France | France, Cour d'appel de Paris, Pôle 4 - chambre 9, 07 avril 2011, 10/19596


Grosses délivrées REPUBLIQUE FRANCAISE

aux parties le :AU NOM DU PEUPLE FRANCAIS







COUR D'APPEL DE PARIS



Pôle 4 - Chambre 9



ARRET DU 07 AVRIL 2011



(n° , 4 pages)



Numéro d'inscription au répertoire général : 10/19596



Décision déférée à la Cour : Jugement du 15 Juillet 2010 -Tribunal paritaire des baux ruraux d'AUXERRE - RG n° 51-09-12





APPELANT



Monsieur [W] [S] [Y] [P]

[Adresse 3]

[Localité 5]

assisté de Me Rég

ine PASCAL VERRIER, avocat au barreau d'AUXERRE

Société d'avocats [Adresse 1]



INTIME



Monsieur [F] [K]

[Adresse 4]

[Localité 5]

assisté de Me Olivier MURN, avocat plaidant pour Me Danièle OLIV...

Grosses délivrées REPUBLIQUE FRANCAISE

aux parties le :AU NOM DU PEUPLE FRANCAIS

COUR D'APPEL DE PARIS

Pôle 4 - Chambre 9

ARRET DU 07 AVRIL 2011

(n° , 4 pages)

Numéro d'inscription au répertoire général : 10/19596

Décision déférée à la Cour : Jugement du 15 Juillet 2010 -Tribunal paritaire des baux ruraux d'AUXERRE - RG n° 51-09-12

APPELANT

Monsieur [W] [S] [Y] [P]

[Adresse 3]

[Localité 5]

assisté de Me Régine PASCAL VERRIER, avocat au barreau d'AUXERRE

Société d'avocats [Adresse 1]

INTIME

Monsieur [F] [K]

[Adresse 4]

[Localité 5]

assisté de Me Olivier MURN, avocat plaidant pour Me Danièle OLIVIER, avocat au barreau d'Auxerre [Adresse 2]

COMPOSITION DE LA COUR :

L'affaire, instruite par Monsieur Alain SADOT, a été débattue le 02 mars 2011, en audience publique, devant la Cour composée de :

Monsieur Alain SADOT, président

Madame Catherine BONNAN-GARÇON, Conseillère

Madame Pénélope POSTEL-VINAY, Vice Président placée désignée par ordonnance du Premier Président en date du 06 décembre 2010

qui en ont délibéré.

Greffier, lors des débats : Madame Nicaise BONVARD

ARRET : CONTRADICTOIRE

- prononcé publiquement par mise à disposition de l'arrêt au greffe de la Cour, les parties en ayant été préalablement avisées dans les conditions prévues au deuxième alinéa de l'article 450 du code de procédure civile.

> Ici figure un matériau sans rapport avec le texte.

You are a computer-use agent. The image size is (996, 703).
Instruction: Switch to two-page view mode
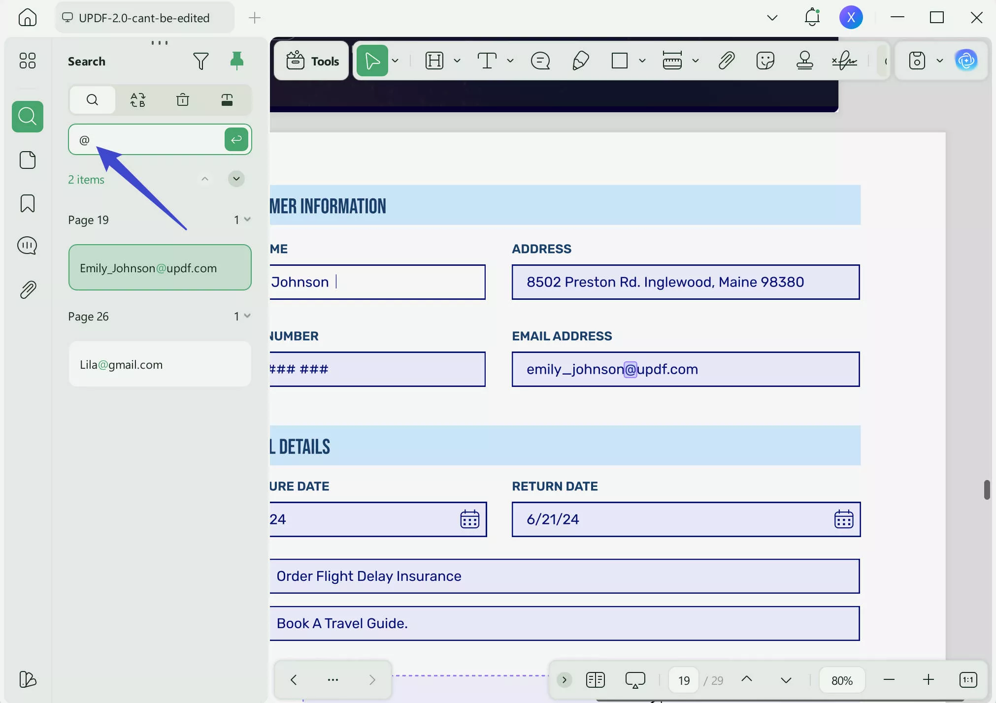[595, 679]
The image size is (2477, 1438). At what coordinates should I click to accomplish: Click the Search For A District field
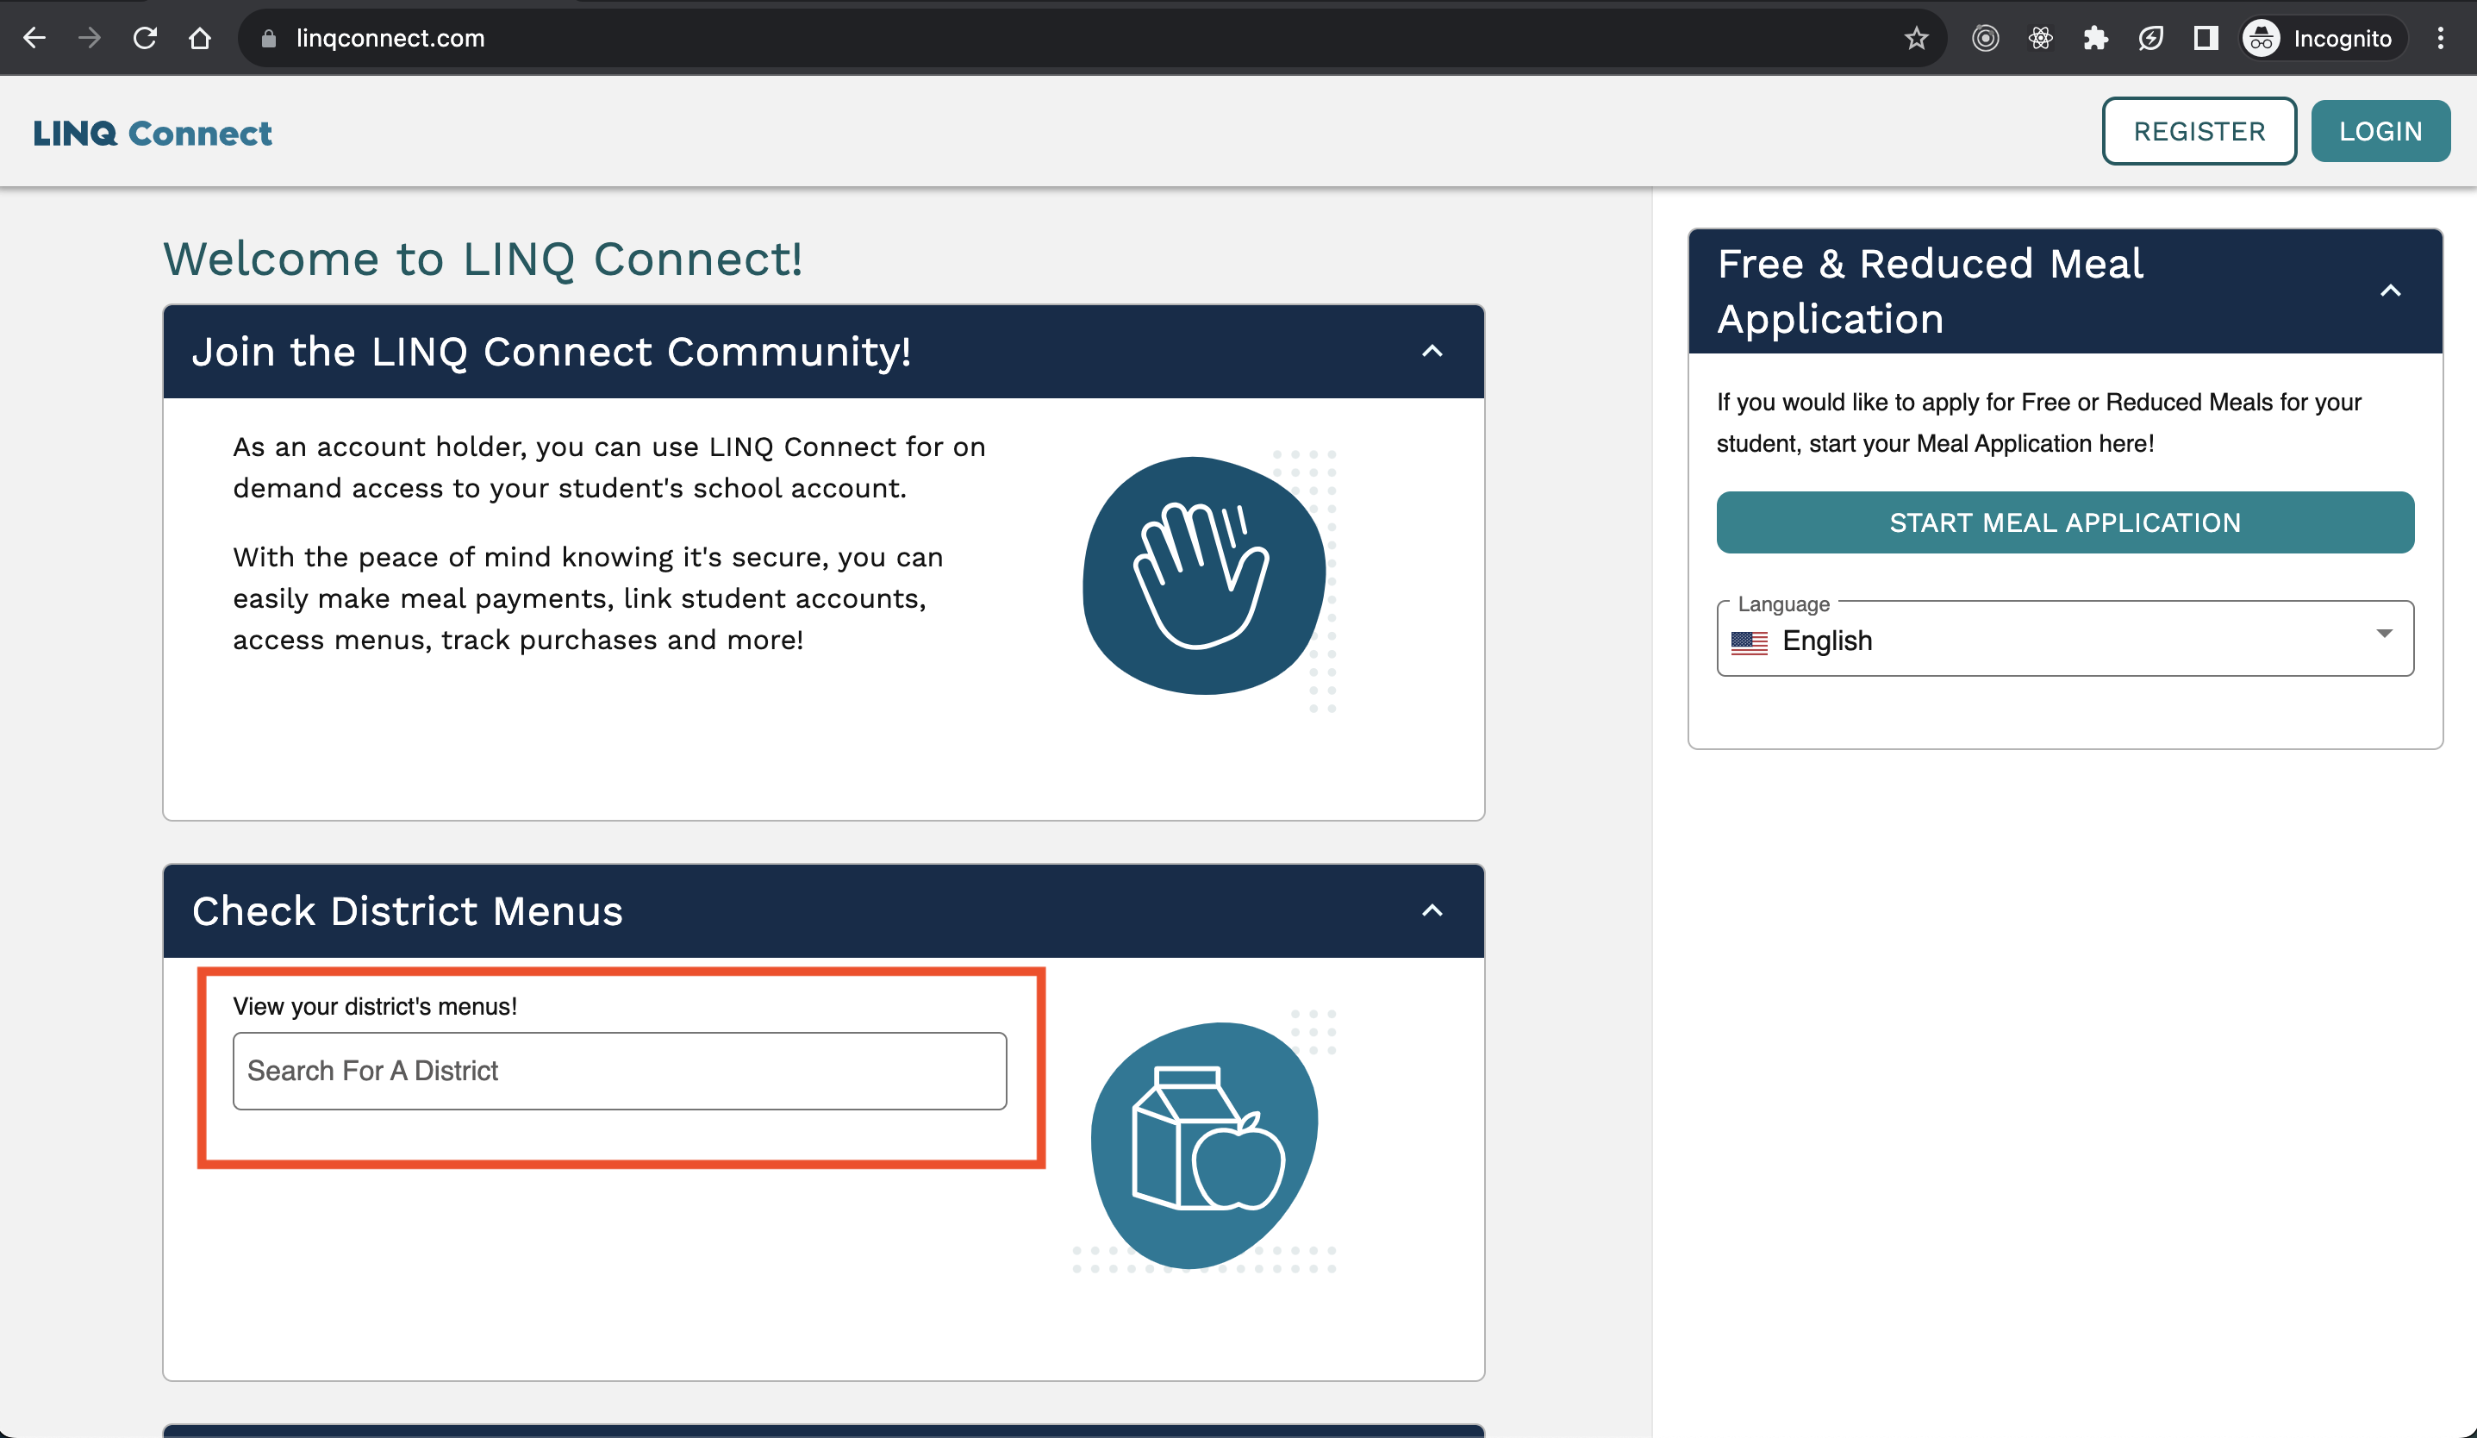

- signé par Monsieur Alain SADOT, président et par Mme Nicaise BONVARD, greffière à laquelle la minute de la décision a été remise par le magistrat signataire.

*****

Par jugement du 15 juillet 2010, le tribunal paritaire des baux ruraux d'Auxerre a affirmé l'existence d'un bail rural consenti par M. [W] [P] à M. [F] [K] depuis le 1er janvier 1999 sur les parties plantées en vignes de deux parcelles, pour une contenance globale de de 20 ares et 15 centiares, sises à [Localité 5], et a condamné M. [P] au paiement de la somme de 12 818,79 € à titre de dommages et intérêts en réparation du préjudice causé par la perte d'exploitation durant l'année 2009.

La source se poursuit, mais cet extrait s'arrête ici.